Los etíopes-israelíes, una pequeña minoría de 150 mil en un país de 9 millones de habitantes, dicen que esperan que el asesinato de Solomon Tekah, de 18 años, sea por fin su momento. Al menos cuatro etíopes-israelíes han muerto a manos de la policía desde 1997. Otros siete fueron registrados como suicidios o murieron después de encuentros con la policía. Nueve de los 11 tenían menos de 25 años.

“Todos tenemos historias como ésta”, dijo Ayalo, que trabaja en la ciudad de Netanya, donde está la mayor concentración de etíopes-israelíes del País. Dijo que sus antecedentes penales contenían 10 arrestos falsos, cuatro de los cuales han sido eliminados hasta ahora.

“Saben que no tenemos dinero para abogados”, dijo. “Saben que no podemos defendernos”.

En el 2015, cuando dos oficiales fueron captados en video golpeando a un joven soldado de origen etíope en un ataque sin provocación, el Gobierno formó una comisión para erradicar el racismo. Encontró políticas y prácticas discriminatorias contra los etíopes-israelíes en la educación, la atención médica, el empleo y el Ejército, así como por parte de la policía. Se encontró que los etíopes eran acusados y encarcelados en proporciones mucho mayores que otros israelíes.

Cuando la ola más grande de unos 14 mil judíos etíopes llegó en 1991 en un transporte aéreo secreto, los israelíes se regocijaron y los inmigrantes besaron el piso. Pero la integración no fue fácil.

“La idea era que se desarrollarían mejor como comunidad”, dijo Isaac Herzog, un ex ministro de servicios sociales y bienestar que ahora preside la Agencia Judía, que se encarga de la inmigración. “Ese fue un error histórico”.

Sólo el 20 por ciento de los etíopes-israelíes que crecieron aquí tienen un título académico, en comparación con el 40 por ciento del resto de la población judía, de acuerdo con un estudio. El ingreso mensual de los hogares es casi un tercio más bajo que el promedio nacional.

“Es muy difícil para una persona negra tener las mismas oportunidades”, dijo Alamito Itzhak, de 32 años, de Netanya, quien dijo haber obtenido un certificado de maestra, pero trabaja como cajera en un supermercado. “A la gente le cuesta mucho verte como igual”.

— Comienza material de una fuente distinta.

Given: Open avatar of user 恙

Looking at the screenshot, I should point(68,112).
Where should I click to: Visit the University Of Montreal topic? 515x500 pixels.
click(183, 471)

Las autoridades dicen que ha habido avances. El Ministerio de Justicia señaló a “una disminución en la vigilancia policial excesiva” y “una mejoría significativa en las interacciones de la policía con jóvenes etíopes-israelíes”.

En los años 80, cuando Zion Getahun era adolescente, caminó cientos de kilómetros desde Etiopía hasta Sudán, desde donde fue trasladado a Israel.

Había crecido escuchando el sueño de su abuela de llegar a Jerusalén. Llegar ahí fue “como tocar la luna”, dijo.

“¿Es éste el Israel con el que soñamos?”, añadió Getahun. “Es una pregunta que hago”.